For each analysis that should be serializable in your format, register a FormatInfo entry. FormatInfo must be implemented for any of the summaries that wants to support myformat:

namespace {
using FormatInfo = MyFormat::FormatInfo;
struct MyAnalysisFormatInfo final : FormatInfo {
  MyAnalysisFormatInfo() : FormatInfo{
              SummaryName("MyAnalysis"),
              serializeMyAnalysis,
              deserializeMyAnalysis,
          } {}
};
} // namespace

static llvm::Registry<FormatInfo>::Add<MyAnalysisFormatInfo>
    RegisterFormatInfo("MyAnalysisFormatInfo",
                       "MyFormat format info for MyAnalysis");

2.2.4. Step 4: Add the force-linker anchor

Same pattern as for extractors — see Adding a summary extractor Step 3, and Force-Linker Headers.

2.3. Static extensibility

2.3.1. In-tree extensions

For extensions that are part of the upstream LLVM/Clang tree:

  1. Add the anchor to clang/include/clang/Analysis/Scalable/SSAFBuiltinForceLinker.h.

  2. Add the source files to the clangAnalysisScalable CMake library target.

  3. That’s it — the SSAFForceLinker.h umbrella includes SSAFBuiltinForceLinker.h transitively, so any binary that includes the umbrella will pull in the registration.

2.3.2. Out-of-tree (downstream) extensions

Downstream projects that maintain a fork can add their own extensions without modifying upstream files — reducing the risk of merge-conflicts:

  1. Create a downstream force-linker header, e.g. SSAFDownstreamForceLinker.h, containing the anchor references for downstream-only extractors and formats.

  2. Include it from SSAFForceLinker.h (the umbrella):

    // In SSAFForceLinker.h
    #include "SSAFBuiltinForceLinker.h"        // IWYU pragma: keep
    #include "SSAFDownstreamForceLinker.h"     // IWYU pragma: keep
    

    This is a single-line addition per downstream project, minimizing conflicts with upstream changes. Upstream will try to avoid modifying this umbrella header, making it a stable static extension point.

  3. Add the downstream source files to the build system as usual.

2.4. Dynamic extensibility (plugins)

Shared libraries loaded at runtime — via dlopen / LoadLibrary or the Clang plugin mechanism — do not need force-linker anchors, but having them also does not hurt.
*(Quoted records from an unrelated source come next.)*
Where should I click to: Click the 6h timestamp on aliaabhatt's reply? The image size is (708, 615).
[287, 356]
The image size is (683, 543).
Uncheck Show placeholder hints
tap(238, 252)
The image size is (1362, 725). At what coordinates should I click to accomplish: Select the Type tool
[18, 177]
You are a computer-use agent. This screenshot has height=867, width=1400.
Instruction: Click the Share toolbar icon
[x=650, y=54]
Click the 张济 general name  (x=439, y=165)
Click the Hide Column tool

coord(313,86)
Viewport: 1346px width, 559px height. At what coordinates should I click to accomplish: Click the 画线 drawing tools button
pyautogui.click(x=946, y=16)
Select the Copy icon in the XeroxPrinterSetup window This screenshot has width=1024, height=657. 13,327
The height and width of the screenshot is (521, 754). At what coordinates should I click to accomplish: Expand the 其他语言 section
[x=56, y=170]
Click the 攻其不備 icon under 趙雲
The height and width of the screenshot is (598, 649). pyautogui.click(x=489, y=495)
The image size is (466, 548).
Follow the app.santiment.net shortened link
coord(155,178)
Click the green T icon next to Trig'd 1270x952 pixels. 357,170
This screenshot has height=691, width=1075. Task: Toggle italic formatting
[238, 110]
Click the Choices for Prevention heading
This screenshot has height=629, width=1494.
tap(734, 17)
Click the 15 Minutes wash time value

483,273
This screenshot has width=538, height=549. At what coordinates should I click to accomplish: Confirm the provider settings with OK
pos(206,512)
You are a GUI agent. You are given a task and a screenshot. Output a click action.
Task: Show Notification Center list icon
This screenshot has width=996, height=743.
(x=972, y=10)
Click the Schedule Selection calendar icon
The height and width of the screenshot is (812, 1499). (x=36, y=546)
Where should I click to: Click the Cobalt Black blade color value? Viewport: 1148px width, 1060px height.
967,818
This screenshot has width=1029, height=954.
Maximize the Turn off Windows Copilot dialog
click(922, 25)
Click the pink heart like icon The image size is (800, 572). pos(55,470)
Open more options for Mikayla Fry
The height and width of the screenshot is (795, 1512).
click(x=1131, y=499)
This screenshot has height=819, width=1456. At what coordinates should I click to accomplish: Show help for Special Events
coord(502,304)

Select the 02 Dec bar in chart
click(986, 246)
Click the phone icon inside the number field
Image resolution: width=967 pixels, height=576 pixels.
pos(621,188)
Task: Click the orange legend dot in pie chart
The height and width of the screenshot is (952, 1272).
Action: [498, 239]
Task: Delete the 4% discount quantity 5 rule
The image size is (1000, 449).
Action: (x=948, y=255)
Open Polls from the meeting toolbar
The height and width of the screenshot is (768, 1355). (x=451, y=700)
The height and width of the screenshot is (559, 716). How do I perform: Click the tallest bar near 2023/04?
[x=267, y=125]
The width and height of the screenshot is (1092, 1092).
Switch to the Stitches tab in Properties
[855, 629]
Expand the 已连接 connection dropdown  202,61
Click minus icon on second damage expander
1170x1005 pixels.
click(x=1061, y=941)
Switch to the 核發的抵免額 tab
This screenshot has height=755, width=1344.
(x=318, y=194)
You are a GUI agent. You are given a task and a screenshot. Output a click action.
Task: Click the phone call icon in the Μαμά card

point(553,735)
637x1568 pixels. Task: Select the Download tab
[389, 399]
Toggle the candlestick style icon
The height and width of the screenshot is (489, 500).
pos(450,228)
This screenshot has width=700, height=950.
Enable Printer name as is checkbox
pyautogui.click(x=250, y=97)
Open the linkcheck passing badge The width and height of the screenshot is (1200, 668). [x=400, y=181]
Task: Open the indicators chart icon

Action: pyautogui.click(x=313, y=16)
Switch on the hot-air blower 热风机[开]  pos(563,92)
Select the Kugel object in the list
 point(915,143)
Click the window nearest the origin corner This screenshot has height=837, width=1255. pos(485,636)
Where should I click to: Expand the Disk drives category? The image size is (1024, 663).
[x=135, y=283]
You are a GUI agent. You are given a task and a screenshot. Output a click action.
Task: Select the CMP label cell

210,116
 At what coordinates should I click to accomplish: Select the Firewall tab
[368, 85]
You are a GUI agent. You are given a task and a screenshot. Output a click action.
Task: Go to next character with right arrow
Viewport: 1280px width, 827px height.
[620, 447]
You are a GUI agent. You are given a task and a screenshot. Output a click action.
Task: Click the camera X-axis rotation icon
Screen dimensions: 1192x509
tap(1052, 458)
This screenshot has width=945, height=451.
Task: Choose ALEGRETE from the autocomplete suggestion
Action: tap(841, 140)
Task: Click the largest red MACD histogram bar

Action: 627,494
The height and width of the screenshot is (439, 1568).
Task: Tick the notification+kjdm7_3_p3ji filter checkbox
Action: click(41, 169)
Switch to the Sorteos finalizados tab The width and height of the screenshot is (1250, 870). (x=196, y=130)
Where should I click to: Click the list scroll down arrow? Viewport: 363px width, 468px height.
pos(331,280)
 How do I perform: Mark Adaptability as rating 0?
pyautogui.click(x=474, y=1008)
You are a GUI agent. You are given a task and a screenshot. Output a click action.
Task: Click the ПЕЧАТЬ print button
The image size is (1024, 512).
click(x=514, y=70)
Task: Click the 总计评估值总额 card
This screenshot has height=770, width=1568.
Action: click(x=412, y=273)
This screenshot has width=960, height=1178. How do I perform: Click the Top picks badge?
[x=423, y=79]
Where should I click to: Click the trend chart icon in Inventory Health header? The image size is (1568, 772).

When a shared object (.so / .dylib) is loaded, the dynamic linker runs all global constructors in that library unconditionally. This means the llvm::Registry::Add<> objects execute their constructors and register themselves automatically.

To use a plugin:

  1. Build your extractor or format as a shared library.

  2. Load it with the Clang plugin mechanism (-fplugin= or -load).

  3. Pass the extractor name to --ssaf-extract-summaries= as usual.

No changes to any force-linker header are required. The llvm::Registry infrastructure handles everything once the shared object is loaded.